# YOUR INSTRUCTIONS:
The whole listing must be returned exactly, with no line missing.
LISTED ENTRIES START
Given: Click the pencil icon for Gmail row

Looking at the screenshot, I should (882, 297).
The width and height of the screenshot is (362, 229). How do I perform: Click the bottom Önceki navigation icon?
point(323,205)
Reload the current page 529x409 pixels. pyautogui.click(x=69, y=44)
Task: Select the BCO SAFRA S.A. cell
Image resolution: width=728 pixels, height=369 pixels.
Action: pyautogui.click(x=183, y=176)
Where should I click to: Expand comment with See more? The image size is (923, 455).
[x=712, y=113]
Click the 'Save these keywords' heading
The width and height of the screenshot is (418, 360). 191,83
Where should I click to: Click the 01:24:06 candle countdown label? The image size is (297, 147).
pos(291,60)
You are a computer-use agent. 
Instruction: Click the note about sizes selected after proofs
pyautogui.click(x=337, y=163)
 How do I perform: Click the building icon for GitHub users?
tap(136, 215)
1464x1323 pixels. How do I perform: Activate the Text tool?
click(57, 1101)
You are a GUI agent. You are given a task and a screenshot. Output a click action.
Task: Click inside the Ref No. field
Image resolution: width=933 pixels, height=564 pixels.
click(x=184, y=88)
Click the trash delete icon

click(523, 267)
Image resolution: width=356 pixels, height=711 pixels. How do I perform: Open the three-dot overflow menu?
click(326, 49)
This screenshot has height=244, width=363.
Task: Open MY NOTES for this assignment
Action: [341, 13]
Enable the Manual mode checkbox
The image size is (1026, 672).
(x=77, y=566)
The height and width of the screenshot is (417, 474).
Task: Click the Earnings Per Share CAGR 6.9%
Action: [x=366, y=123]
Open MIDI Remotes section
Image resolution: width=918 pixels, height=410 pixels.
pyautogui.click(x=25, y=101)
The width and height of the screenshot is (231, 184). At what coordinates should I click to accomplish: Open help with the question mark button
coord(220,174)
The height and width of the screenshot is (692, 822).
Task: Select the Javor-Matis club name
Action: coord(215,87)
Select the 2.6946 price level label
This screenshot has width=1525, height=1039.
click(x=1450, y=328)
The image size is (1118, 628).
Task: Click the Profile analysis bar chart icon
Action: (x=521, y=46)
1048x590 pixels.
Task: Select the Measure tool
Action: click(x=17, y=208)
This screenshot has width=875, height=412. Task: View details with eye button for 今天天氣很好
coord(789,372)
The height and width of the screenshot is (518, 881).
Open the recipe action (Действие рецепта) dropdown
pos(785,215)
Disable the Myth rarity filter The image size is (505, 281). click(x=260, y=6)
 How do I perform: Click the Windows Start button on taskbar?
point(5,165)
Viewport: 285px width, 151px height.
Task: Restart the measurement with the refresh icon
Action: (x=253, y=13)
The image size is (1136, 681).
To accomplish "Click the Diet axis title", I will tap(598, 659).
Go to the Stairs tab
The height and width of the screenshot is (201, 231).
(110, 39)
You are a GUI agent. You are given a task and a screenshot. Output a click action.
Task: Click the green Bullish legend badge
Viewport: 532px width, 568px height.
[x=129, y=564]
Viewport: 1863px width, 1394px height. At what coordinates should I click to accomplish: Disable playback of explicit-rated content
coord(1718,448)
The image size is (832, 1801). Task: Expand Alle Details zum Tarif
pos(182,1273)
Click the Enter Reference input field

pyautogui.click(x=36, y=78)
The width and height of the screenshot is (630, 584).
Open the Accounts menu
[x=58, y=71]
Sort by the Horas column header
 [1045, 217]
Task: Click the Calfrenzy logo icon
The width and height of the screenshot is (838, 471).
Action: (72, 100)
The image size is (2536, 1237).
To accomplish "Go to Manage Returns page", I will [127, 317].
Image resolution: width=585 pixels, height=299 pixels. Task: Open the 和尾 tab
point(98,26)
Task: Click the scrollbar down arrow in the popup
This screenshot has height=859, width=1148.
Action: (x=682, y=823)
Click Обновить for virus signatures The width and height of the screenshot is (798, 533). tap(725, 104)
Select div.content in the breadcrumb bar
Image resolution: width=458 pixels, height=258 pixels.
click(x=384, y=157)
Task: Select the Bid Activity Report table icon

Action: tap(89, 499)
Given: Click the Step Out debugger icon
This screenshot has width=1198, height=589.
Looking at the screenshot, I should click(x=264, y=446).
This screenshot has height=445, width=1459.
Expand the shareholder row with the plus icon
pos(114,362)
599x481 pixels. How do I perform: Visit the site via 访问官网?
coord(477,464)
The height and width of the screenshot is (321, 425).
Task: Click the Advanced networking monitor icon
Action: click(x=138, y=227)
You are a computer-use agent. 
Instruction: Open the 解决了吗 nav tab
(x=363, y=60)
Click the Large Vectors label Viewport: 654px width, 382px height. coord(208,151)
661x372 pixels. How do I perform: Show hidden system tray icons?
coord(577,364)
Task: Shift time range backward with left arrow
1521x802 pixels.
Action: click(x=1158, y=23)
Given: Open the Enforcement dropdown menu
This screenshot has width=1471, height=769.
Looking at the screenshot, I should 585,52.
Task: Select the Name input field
LISTED ENTRIES END
# SOLUTION FOR THIS TASK:
Given: Click the pencil icon for Gmail row

Looking at the screenshot, I should (882, 297).
The width and height of the screenshot is (362, 229). How do I perform: Click the bottom Önceki navigation icon?
point(323,205)
Reload the current page 529x409 pixels. pyautogui.click(x=69, y=44)
Task: Select the BCO SAFRA S.A. cell
Image resolution: width=728 pixels, height=369 pixels.
Action: pyautogui.click(x=183, y=176)
Where should I click to: Expand comment with See more? The image size is (923, 455).
[x=712, y=113]
Click the 'Save these keywords' heading
The width and height of the screenshot is (418, 360). 191,83
Where should I click to: Click the 01:24:06 candle countdown label? The image size is (297, 147).
pos(291,60)
You are a computer-use agent. 
Instruction: Click the note about sizes selected after proofs
pyautogui.click(x=337, y=163)
 How do I perform: Click the building icon for GitHub users?
tap(136, 215)
1464x1323 pixels. How do I perform: Activate the Text tool?
click(57, 1101)
You are a GUI agent. You are given a task and a screenshot. Output a click action.
Task: Click inside the Ref No. field
Image resolution: width=933 pixels, height=564 pixels.
click(x=184, y=88)
Click the trash delete icon

click(523, 267)
Image resolution: width=356 pixels, height=711 pixels. How do I perform: Open the three-dot overflow menu?
click(326, 49)
This screenshot has height=244, width=363.
Task: Open MY NOTES for this assignment
Action: [341, 13]
Enable the Manual mode checkbox
The image size is (1026, 672).
(x=77, y=566)
The height and width of the screenshot is (417, 474).
Task: Click the Earnings Per Share CAGR 6.9%
Action: [x=366, y=123]
Open MIDI Remotes section
Image resolution: width=918 pixels, height=410 pixels.
pyautogui.click(x=25, y=101)
The width and height of the screenshot is (231, 184). At what coordinates should I click to accomplish: Open help with the question mark button
coord(220,174)
The height and width of the screenshot is (692, 822).
Task: Select the Javor-Matis club name
Action: coord(215,87)
Select the 2.6946 price level label
This screenshot has width=1525, height=1039.
click(x=1450, y=328)
The image size is (1118, 628).
Task: Click the Profile analysis bar chart icon
Action: (x=521, y=46)
1048x590 pixels.
Task: Select the Measure tool
Action: click(x=17, y=208)
This screenshot has width=875, height=412. Task: View details with eye button for 今天天氣很好
coord(789,372)
The height and width of the screenshot is (518, 881).
Open the recipe action (Действие рецепта) dropdown
pos(785,215)
Disable the Myth rarity filter The image size is (505, 281). click(x=260, y=6)
 How do I perform: Click the Windows Start button on taskbar?
point(5,165)
Viewport: 285px width, 151px height.
Task: Restart the measurement with the refresh icon
Action: (x=253, y=13)
The image size is (1136, 681).
To accomplish "Click the Diet axis title", I will tap(598, 659).
Go to the Stairs tab
The height and width of the screenshot is (201, 231).
(110, 39)
You are a GUI agent. You are given a task and a screenshot. Output a click action.
Task: Click the green Bullish legend badge
Viewport: 532px width, 568px height.
[x=129, y=564]
Viewport: 1863px width, 1394px height. At what coordinates should I click to accomplish: Disable playback of explicit-rated content
coord(1718,448)
The image size is (832, 1801). Task: Expand Alle Details zum Tarif
pos(182,1273)
Click the Enter Reference input field

pyautogui.click(x=36, y=78)
The width and height of the screenshot is (630, 584).
Open the Accounts menu
[x=58, y=71]
Sort by the Horas column header
 [1045, 217]
Task: Click the Calfrenzy logo icon
The width and height of the screenshot is (838, 471).
Action: (72, 100)
The image size is (2536, 1237).
To accomplish "Go to Manage Returns page", I will [127, 317].
Image resolution: width=585 pixels, height=299 pixels. Task: Open the 和尾 tab
point(98,26)
Task: Click the scrollbar down arrow in the popup
This screenshot has height=859, width=1148.
Action: (x=682, y=823)
Click Обновить for virus signatures The width and height of the screenshot is (798, 533). tap(725, 104)
Select div.content in the breadcrumb bar
Image resolution: width=458 pixels, height=258 pixels.
click(x=384, y=157)
Task: Select the Bid Activity Report table icon

Action: tap(89, 499)
Given: Click the Step Out debugger icon
This screenshot has width=1198, height=589.
Looking at the screenshot, I should click(x=264, y=446).
This screenshot has height=445, width=1459.
Expand the shareholder row with the plus icon
pos(114,362)
599x481 pixels. How do I perform: Visit the site via 访问官网?
coord(477,464)
The height and width of the screenshot is (321, 425).
Task: Click the Advanced networking monitor icon
Action: click(x=138, y=227)
You are a computer-use agent. 
Instruction: Open the 解决了吗 nav tab
(x=363, y=60)
Click the Large Vectors label Viewport: 654px width, 382px height. coord(208,151)
661x372 pixels. How do I perform: Show hidden system tray icons?
coord(577,364)
Task: Shift time range backward with left arrow
1521x802 pixels.
Action: click(x=1158, y=23)
Given: Open the Enforcement dropdown menu
This screenshot has width=1471, height=769.
Looking at the screenshot, I should 585,52.
Task: Select the Name input field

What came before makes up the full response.